La democracia social se caracteriza por la intervención de los poderes públicos en todas aquellas parcelas de las relaciones sociales que materialicen un real desarrollo del programa democrático; en especial todo lo concerniente a contrarrestar el fenómeno de incapacidad de las libertades formales cuando las condiciones materiales no alcanzan el nivel mínimo que permita la utilización y disfrute de esos derechos individuales. Es por esta razón que la democracia social incide con mayor intención sobre el concepto de igualdad que sobre el de libertad. Se contrapone a la democracia política -que atiende exclusivamente a la gestión del aparato del estado- en su consideración positiva de la intervención del estado en los ámbitos que el liberalismo había mantenido excluido de toda participación de las esfera pública; de ese modo, frente a la desprotección del individuo ante las grandes fuerzas económicas, el poder público, respaldado por la legitimidad de su elección democrática, debía intervenir en la esfera económica.

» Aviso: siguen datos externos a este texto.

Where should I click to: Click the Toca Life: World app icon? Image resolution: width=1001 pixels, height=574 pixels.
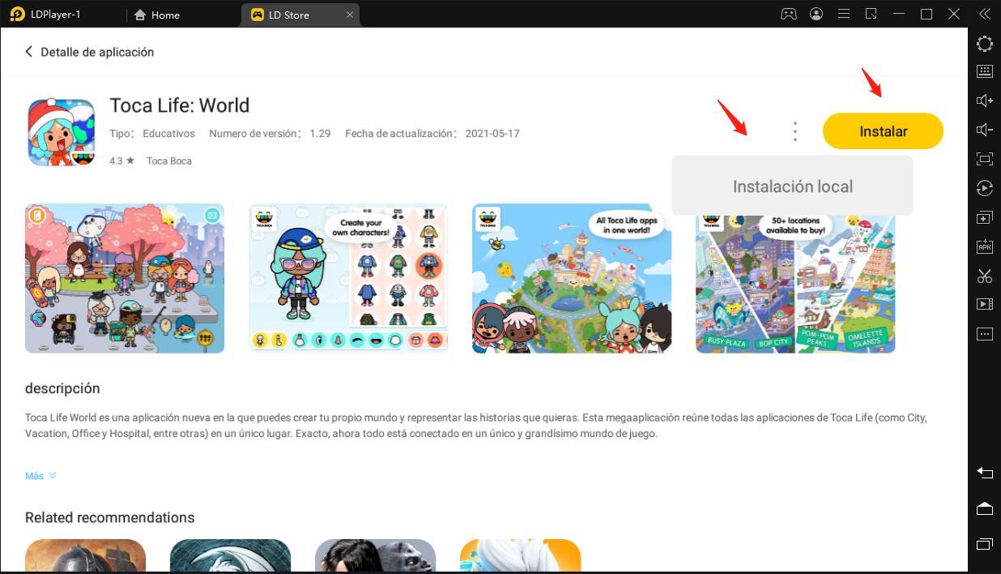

La contradicción entre libertades formales y derechos reales se evidenció con motivo de la crisis económicas de los años treinta, cuyas repercusiones trataron de ser combatidas desarrollando distintas facetas de democracia social (EE.UU, Francia, España), o oponiéndose a tales profundizaciones hasta llegar a derribar la misma democracia política (Alemania, Austria, radicalización fascista en Italia). La Segunda Guerra Mundial enfrentó ambas concepciones, totalitarismo y democracia, de la que salió victorioso el frente aliado; sin embargo, dentro de este frente democrático pronto se evidenciaron diferencias radicales, que lejos de disminuir crecieron en dimensión con el desarrollo en Europa Oriental (y posteriormente en Asia y África) de democracias populares. Esto produjo que durante la guerra fría la democracia fuera un concepto esgrimido por ambos bloques en una instrumentalización legitimadora y agresiva. La idea de democracia popular trataba de ir más allá de la democracia social, eliminando todos los obstáculos que se habían identificado para la realización absoluta de la liberación de las capas sociales más desprotegidas, en especial del proletariado; el Estado se identificaba como defensor no ya de la sociedad en su conjunto, si no de determinadas "clases" sociales. La diferencia sustancial, sin embargo, resultó ser la absoluta ausencia de voluntad política para avanzar los resultados de la democracia popular sin atacar los firmes principios democráticos; el resultado fue la persecución de todo pluralismo político, sin encontrar ningún inconveniente en hacer desaparecer todo vestigio de oposición, disidencia, libertad de expresión y otros derechos fundamentales reconocidos en la democracia clásica. La inicial revocabilidad de los delegados en los soviets fue pronto suplantada por una rigurosa meritocracia, tendente a la perpetuación en los órganos dirigentes, lo que definitivamente transformó las teóricas democracias populares en sistemas burocráticos regidos por una aristocracia de partido (cuyas estructuras suelen identificarse con las del estado). El funcionamiento de las democracias populares tuvo una gran variedad, tanto en el sistema de elección de candidatos, las modalidades de votación, la periodicidad de las consultas y la relación entre dirigentes y ciudadanos.